3. Bantu Anak Mengenali dan Menamai Emosi
Balita belum tahu perbedaan antara marah, kecewa, bingung, atau malu. Bantu mereka mengenali perasaan dengan kata-kata.
Contoh:
“Kamu kelihatan kecewa ya, karena warnanya nggak sesuai?”
“Kalau kesal, kamu bisa bilang ‘aku butuh sendiri dulu’, ya.”
Ini membantu anak membangun kecerdasan emosional sejak dini.

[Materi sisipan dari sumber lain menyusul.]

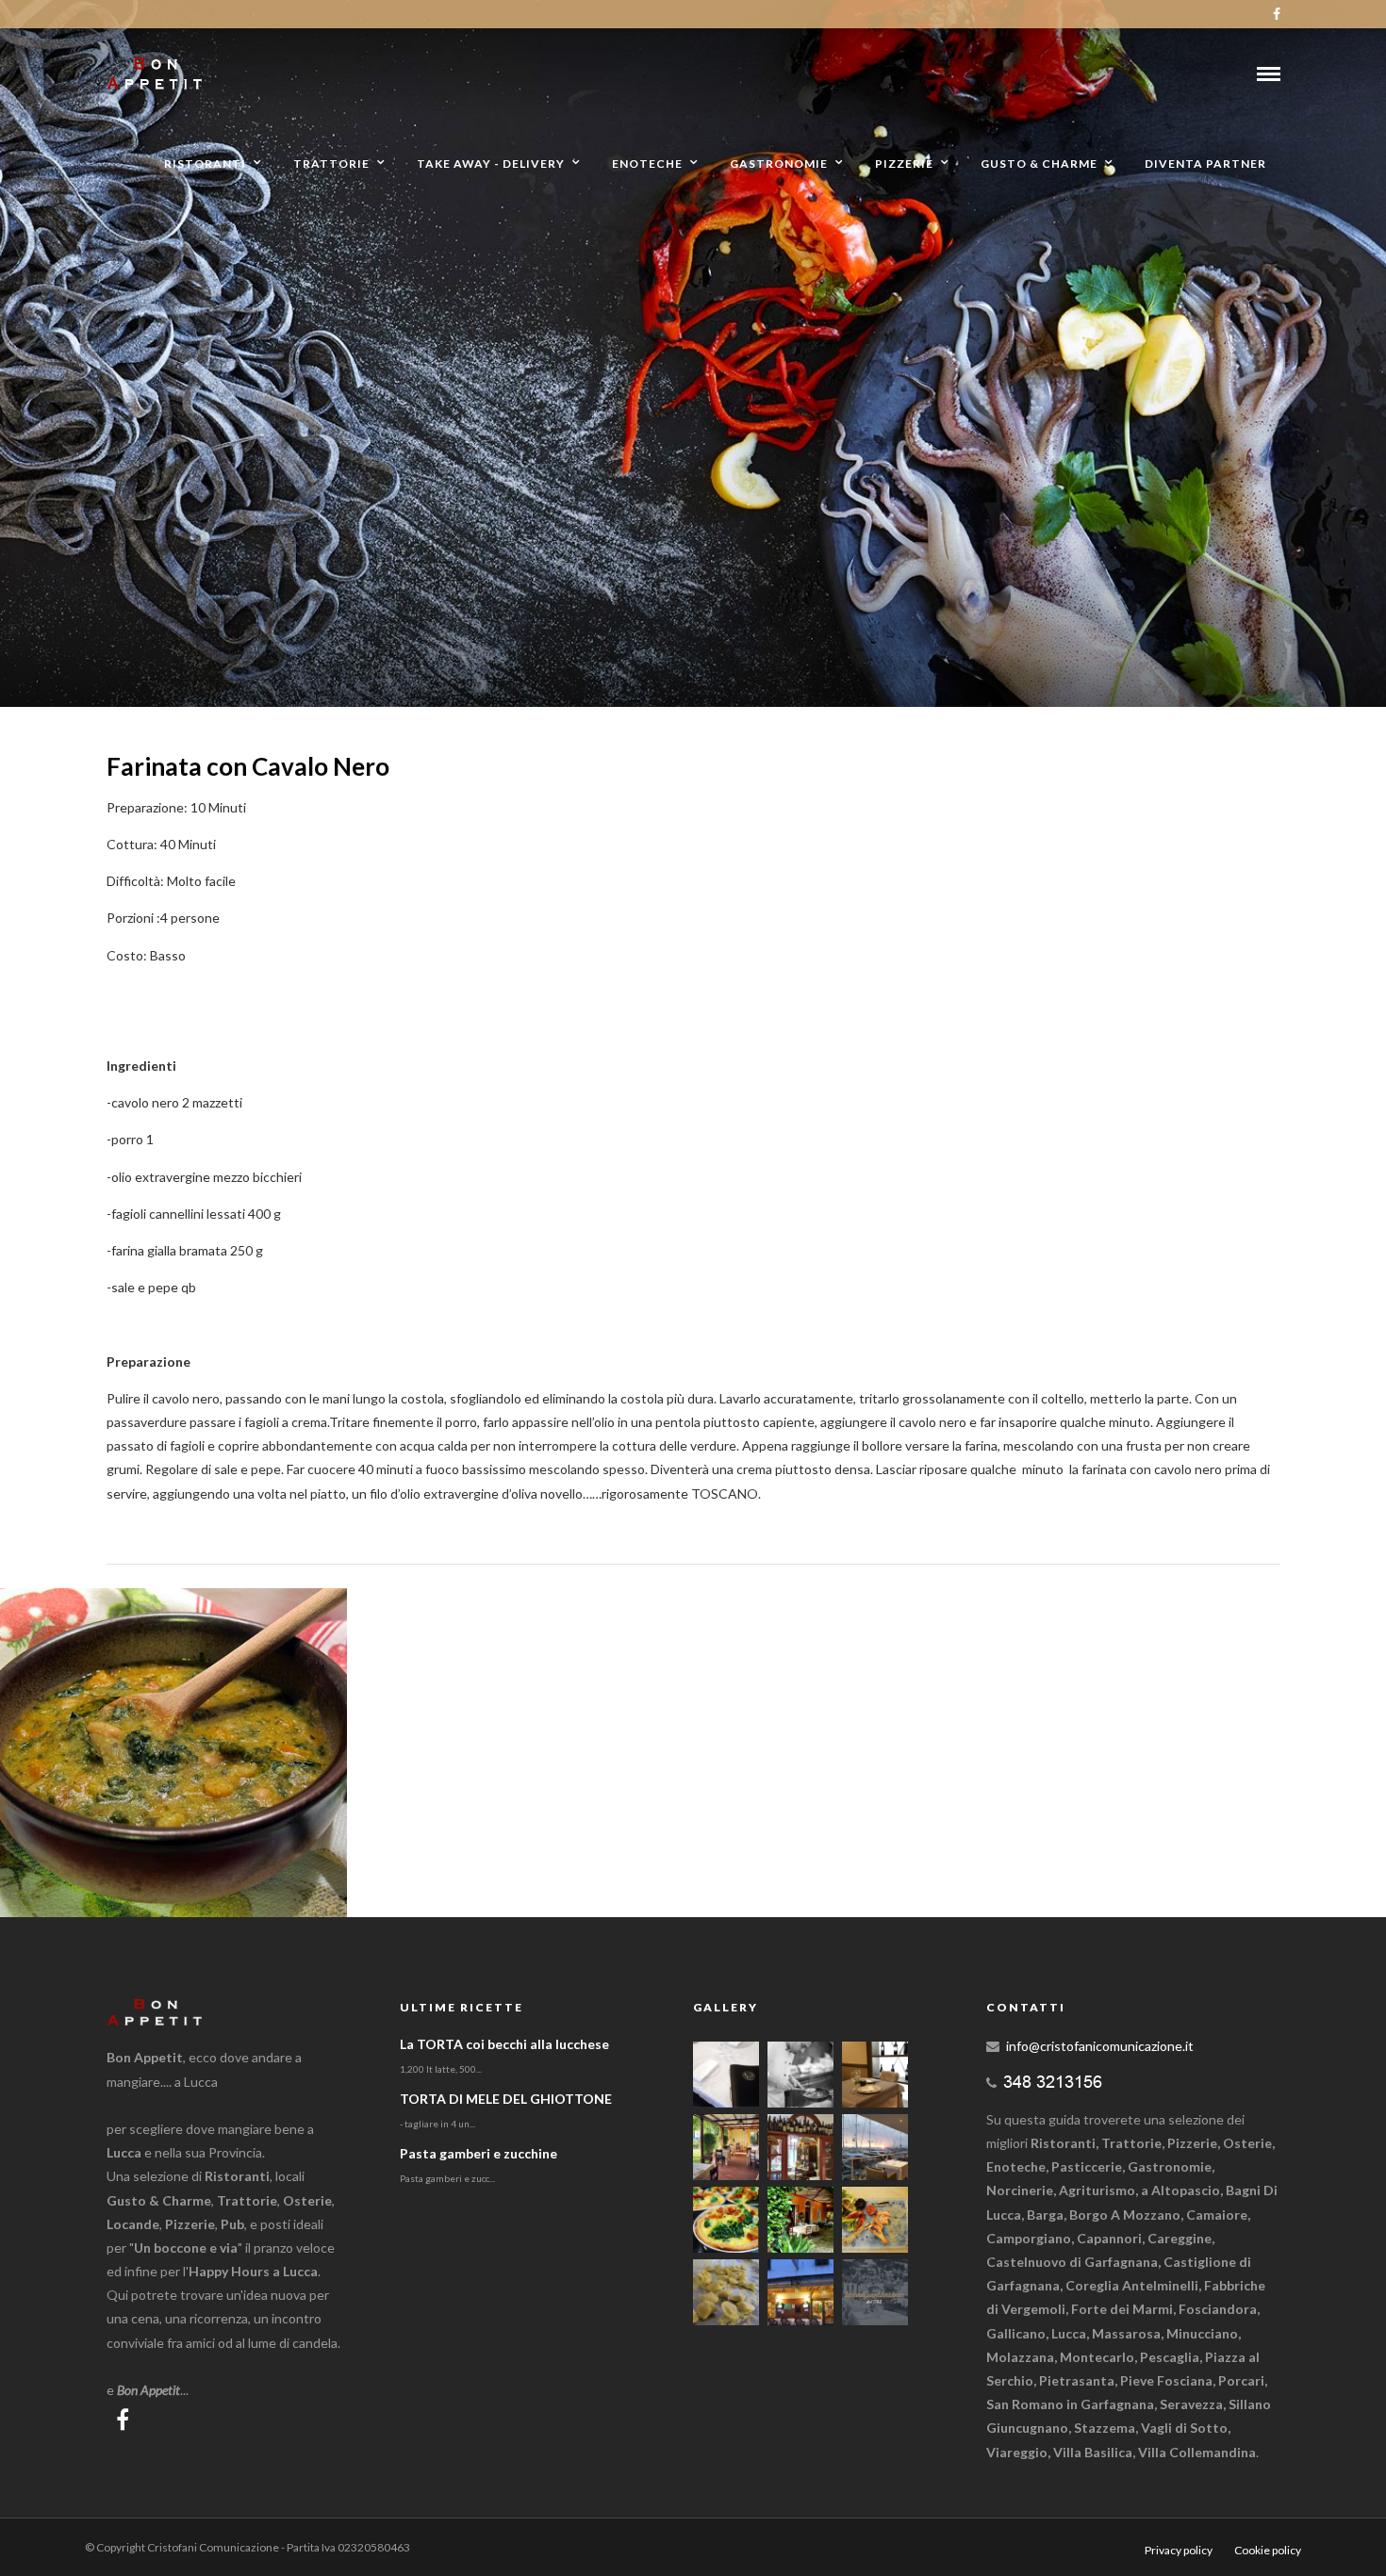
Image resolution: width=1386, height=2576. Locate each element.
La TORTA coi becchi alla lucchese (504, 2044)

4. Berikan Waktu Tenang, Bukan Hukuman
Anak yang sedang meluap emosinya butuh ruang untuk cooling down, bukan hukuman. Ajak ke “pojok tenang” dengan bantal, buku, atau pelukan. Jangan langsung diberi ceramah.
✍️ Refleksi Hari Ini:
-
Apakah saya sering menganggap anak saya terlalu “berlebihan”?
-
Kapan terakhir saya memberi ruang aman saat dia meluapkan emosinya?
-
Apa satu cara baru yang ingin saya coba minggu ini?
🔔 Catatan Penting:
Anak sensitif bisa tumbuh menjadi pribadi yang bijak, empatik, dan penuh kasih, asalkan mereka merasa aman untuk menjadi dirinya sendiri. Jangan buru-buru melabeli mereka sebagai “lemah”.
💡 Kutipan Hari Ini:
“Anak sensitif tidak butuh kekerasan hati, tapi pelukan yang memahami.”